This technology, while it has definite potential to address world hunger, will also reduce the need to be competent, resourceful, and motivated enough to prepare food, which is a bonus for the (amazingly) still-growing percentage of relatively affluent Earthlings who prefer to have things done without actually working for it. But is this a bonus for the human race, or is this in fact just another step toward the inevitable collapse of of our large-scale modern society? Imagine a future where people just have to speak into a microphone to get their food: won’t this make us even lazier than we already are? Will it relegate cooking and preparing food from real food sources an arcane craft skill like making soap, or driving without a cellphone in hand? Will the aforementioned microphone be fashioned into the mouth of a plastic clown’s head, potentially traumatizing future generations of children who (reasonably) fear clowns and if so, would that help to mitigate the attendant exacerbation of the obesity epidemic?

Personally, I could see a few apocalyptic scenarios unfolding from the food fabrication revolution:

Scenario 1: The collapsing tower – in the longest-term scenario, the world eventually comes to rely on food fabrication to such a large extent that virtually nobody cooks food anymore. Then through some chain of events, this ability is taken away from the world – perhaps a shortage of some ingredient, or a massive extinction-level event leaves few to no people who know how make the confounded contraptions work when they fail, or how to get one to make a proper cup of tea (Earl Grey, hot.) When supplies begin to run low, this leaves practically everyone scraping to get their next meal and eventually the world degenerates into a cannibalistic state that leads to extinction; in the end, there can be only one.
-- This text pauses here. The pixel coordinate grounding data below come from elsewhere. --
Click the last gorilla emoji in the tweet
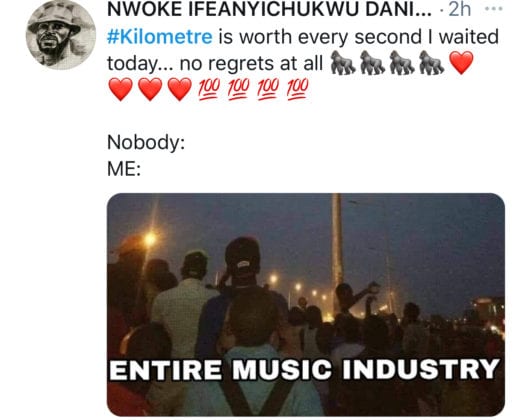The height and width of the screenshot is (420, 531). [431, 63]
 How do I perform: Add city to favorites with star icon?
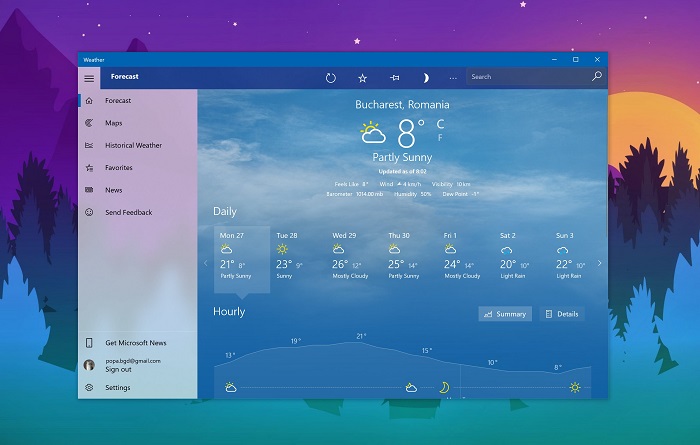(x=363, y=77)
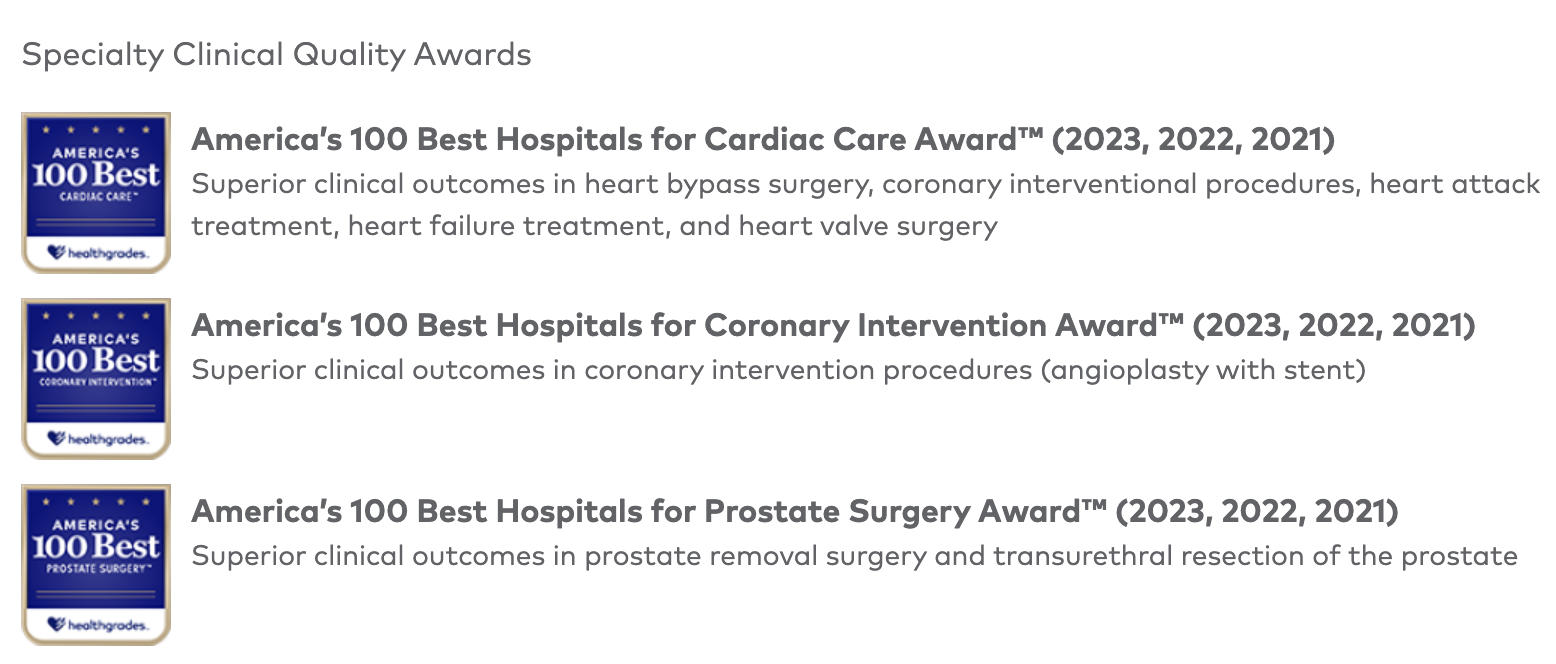Click the stars row on Prostate Surgery badge
Viewport: 1556px width, 664px height.
(x=96, y=502)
Scenario 2: The Biosphere betrayal – in this scenario, virtually the entire world becomes enamored and hooked on fabricated foods, eventually integrating them into the food industry to such a degree that nobody is untouched by them. Then at some point science finds that some aspect of the fabricated foods is affecting humanity for the worse: slow sterilization, neurodegeneration, a decreasing lifespan for each successive generation, decreasing intellectual abilities a-la Idiocracy; at this point the most logical choice, and what the majority of the population is likely to do, is to stop using fabricated foods altogether – but this cannot reverse the problem, and only causes more issues – the return of world hunger for less-developed nations and the urban poor, food riots, a stock market recession. . . how do we get off this crazy thing?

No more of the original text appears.